Followers of this blog may have noticed that updates have been few and far between. Until last week, your author had not posted an update for three months, and while previous posts had mentioned ongoing work, nothing has changed. Cobwebs gathered on the site; issues went unfixed; the account section bore witness to Facebook dialogs long since relegated to Palo Alto’s dumpsters. Even Mealstrom’s one-year anniversary in October failed to elicit the faintest murmur of life. Loyal readers, you would be quite justified in wondering “Is Mealstrom dead?”
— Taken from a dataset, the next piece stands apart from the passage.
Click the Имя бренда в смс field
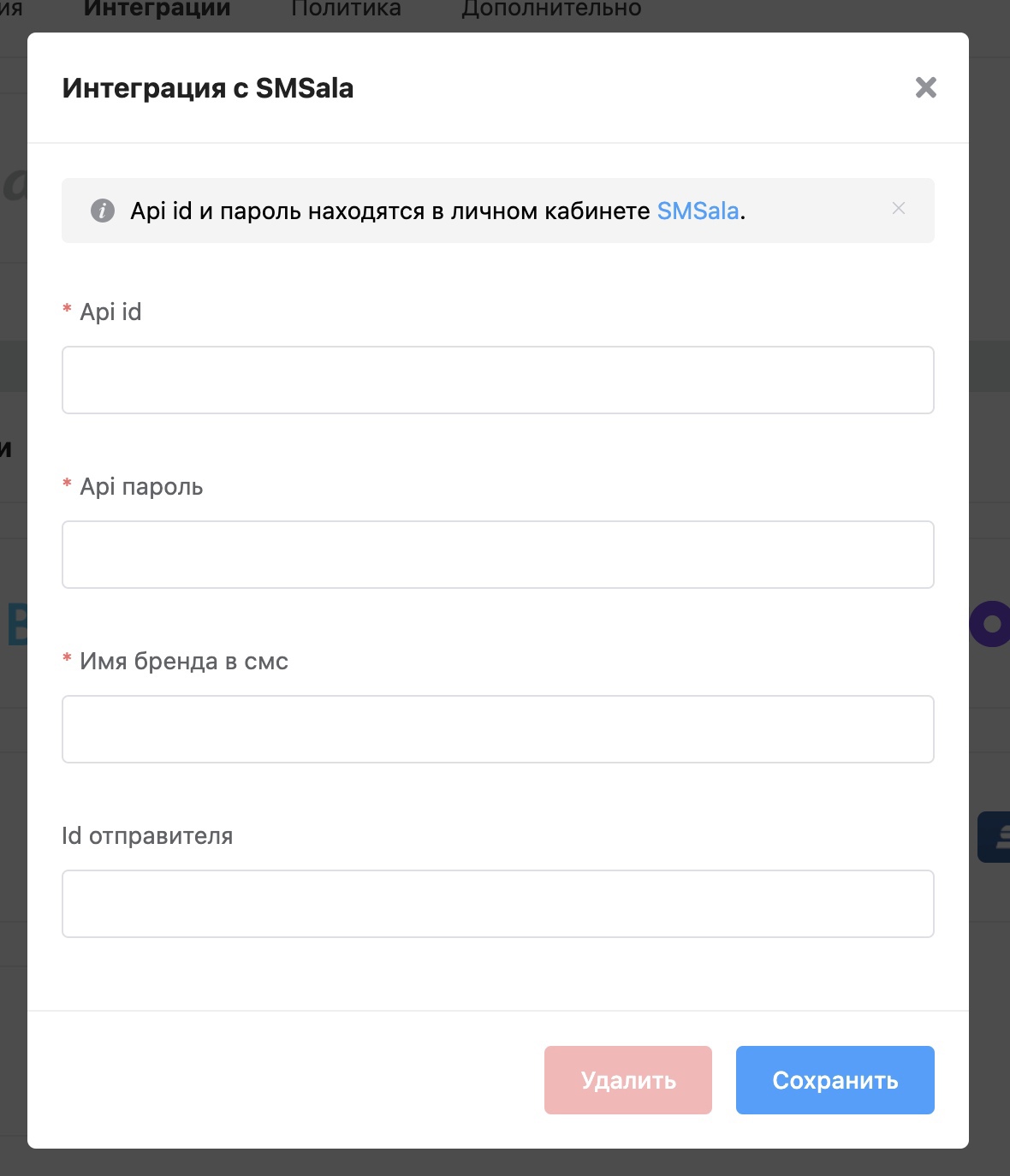This screenshot has width=1010, height=1176. (497, 729)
The answer (happily) is a resounding “No!” Not dead, just hibernating, sleeping a long slumber from which the site is slowly starting to wake. After my wedding (itself a distraction without peer), I took a much-needed break from the site, reading books, recharging, and getting some valuable distance from and perspective on this meal-blogging service. Around the same time, I started a very cool phase of a project at work, building a new platform from scratch and learning how much my skills and knowledge and ideas have changed since I started the current version of Mealstrom. When I reopened the Mealstrom codebase, I quickly realized that rather than fixes to the current version (built as a learning exercise), Mealstrom deserved a substantial rewrite.

Mockups, or, my goal
Since November 3rd, when I branched the site, I’ve been working on a completely new version. I’ve set myself a series of goals for the rebuild:
- Thought-out designs: before starting each page, I’m creating a Photoshop mockup of the layout. Design first forces me to envision and refine the page before I get distracted actually by building it. Though I’m not a graphic designer (as the mockup example here shows), I am fortunate to borrow the time of a talented UI engineer to make sure these designs will be straigthforward and easy to use.
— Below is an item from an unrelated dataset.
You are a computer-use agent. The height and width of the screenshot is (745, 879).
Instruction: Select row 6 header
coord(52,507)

- Dynamic content: each page should be as responsive and active, providing feedback on your actions, letting you drag and drop pictures, preview Twitter posts, and in all other ways behave as as you would expect and want (without being overly flashy, of course). I’m moving the site’s Javascript from Prototype to jQuery and jQuery UI, and fully planning and executing each page as I go rather than deferring work until later. Which leads to…
- Complete features: having built the site once before, I know what features Mealstrom should offer, and now I intend to build all of them. I’m scoping and building out all features of each page before starting new sections, rather than hopscotching around building one thing here, one thing there, as I did before (justifiably, since it was a learning experience).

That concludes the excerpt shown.